» Task to complete
The answer is to be all of the data below, reproduced exactly.

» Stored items
|---|
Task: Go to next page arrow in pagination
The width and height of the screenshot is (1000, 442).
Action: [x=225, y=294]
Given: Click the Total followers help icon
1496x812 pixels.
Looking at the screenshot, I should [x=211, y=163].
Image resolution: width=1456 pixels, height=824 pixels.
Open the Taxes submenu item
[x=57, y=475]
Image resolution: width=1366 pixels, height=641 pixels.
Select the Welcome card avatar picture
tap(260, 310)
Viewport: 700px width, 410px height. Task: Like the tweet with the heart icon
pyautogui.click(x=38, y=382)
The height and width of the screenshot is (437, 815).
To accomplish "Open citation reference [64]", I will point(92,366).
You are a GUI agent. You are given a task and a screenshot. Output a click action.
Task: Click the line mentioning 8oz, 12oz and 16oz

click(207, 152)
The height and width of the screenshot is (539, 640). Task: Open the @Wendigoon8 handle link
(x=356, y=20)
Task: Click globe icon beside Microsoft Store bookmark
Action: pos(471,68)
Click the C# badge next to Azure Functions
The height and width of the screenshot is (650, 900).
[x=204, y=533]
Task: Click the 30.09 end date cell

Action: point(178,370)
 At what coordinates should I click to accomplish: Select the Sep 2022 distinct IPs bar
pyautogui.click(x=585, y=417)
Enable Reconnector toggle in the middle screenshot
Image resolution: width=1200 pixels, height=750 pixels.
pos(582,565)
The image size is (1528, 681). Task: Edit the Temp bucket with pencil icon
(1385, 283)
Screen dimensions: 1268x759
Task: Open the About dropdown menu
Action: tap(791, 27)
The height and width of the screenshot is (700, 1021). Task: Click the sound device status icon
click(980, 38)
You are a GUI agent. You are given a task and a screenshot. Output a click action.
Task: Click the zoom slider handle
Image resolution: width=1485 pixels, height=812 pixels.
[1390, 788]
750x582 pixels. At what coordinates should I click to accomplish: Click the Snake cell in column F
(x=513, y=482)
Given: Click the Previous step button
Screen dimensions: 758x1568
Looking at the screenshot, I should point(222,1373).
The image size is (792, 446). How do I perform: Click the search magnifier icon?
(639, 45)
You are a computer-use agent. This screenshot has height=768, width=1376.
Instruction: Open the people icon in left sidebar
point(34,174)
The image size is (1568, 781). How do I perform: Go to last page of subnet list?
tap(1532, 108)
|---|
» Completed task
Task: Go to next page arrow in pagination
The width and height of the screenshot is (1000, 442).
Action: [x=225, y=294]
Given: Click the Total followers help icon
1496x812 pixels.
Looking at the screenshot, I should [x=211, y=163].
Image resolution: width=1456 pixels, height=824 pixels.
Open the Taxes submenu item
[x=57, y=475]
Image resolution: width=1366 pixels, height=641 pixels.
Select the Welcome card avatar picture
tap(260, 310)
Viewport: 700px width, 410px height. Task: Like the tweet with the heart icon
pyautogui.click(x=38, y=382)
The height and width of the screenshot is (437, 815).
To accomplish "Open citation reference [64]", I will point(92,366).
You are a GUI agent. You are given a task and a screenshot. Output a click action.
Task: Click the line mentioning 8oz, 12oz and 16oz

click(207, 152)
The height and width of the screenshot is (539, 640). Task: Open the @Wendigoon8 handle link
(x=356, y=20)
Task: Click globe icon beside Microsoft Store bookmark
Action: pos(471,68)
Click the C# badge next to Azure Functions
The height and width of the screenshot is (650, 900).
[x=204, y=533]
Task: Click the 30.09 end date cell

Action: point(178,370)
 At what coordinates should I click to accomplish: Select the Sep 2022 distinct IPs bar
pyautogui.click(x=585, y=417)
Enable Reconnector toggle in the middle screenshot
Image resolution: width=1200 pixels, height=750 pixels.
pos(582,565)
The image size is (1528, 681). Task: Edit the Temp bucket with pencil icon
(1385, 283)
Screen dimensions: 1268x759
Task: Open the About dropdown menu
Action: tap(791, 27)
The height and width of the screenshot is (700, 1021). Task: Click the sound device status icon
click(980, 38)
You are a GUI agent. You are given a task and a screenshot. Output a click action.
Task: Click the zoom slider handle
Image resolution: width=1485 pixels, height=812 pixels.
[1390, 788]
750x582 pixels. At what coordinates should I click to accomplish: Click the Snake cell in column F
(x=513, y=482)
Given: Click the Previous step button
Screen dimensions: 758x1568
Looking at the screenshot, I should point(222,1373).
The image size is (792, 446). How do I perform: Click the search magnifier icon?
(639, 45)
You are a computer-use agent. This screenshot has height=768, width=1376.
Instruction: Open the people icon in left sidebar
point(34,174)
The image size is (1568, 781). How do I perform: Go to last page of subnet list?
tap(1532, 108)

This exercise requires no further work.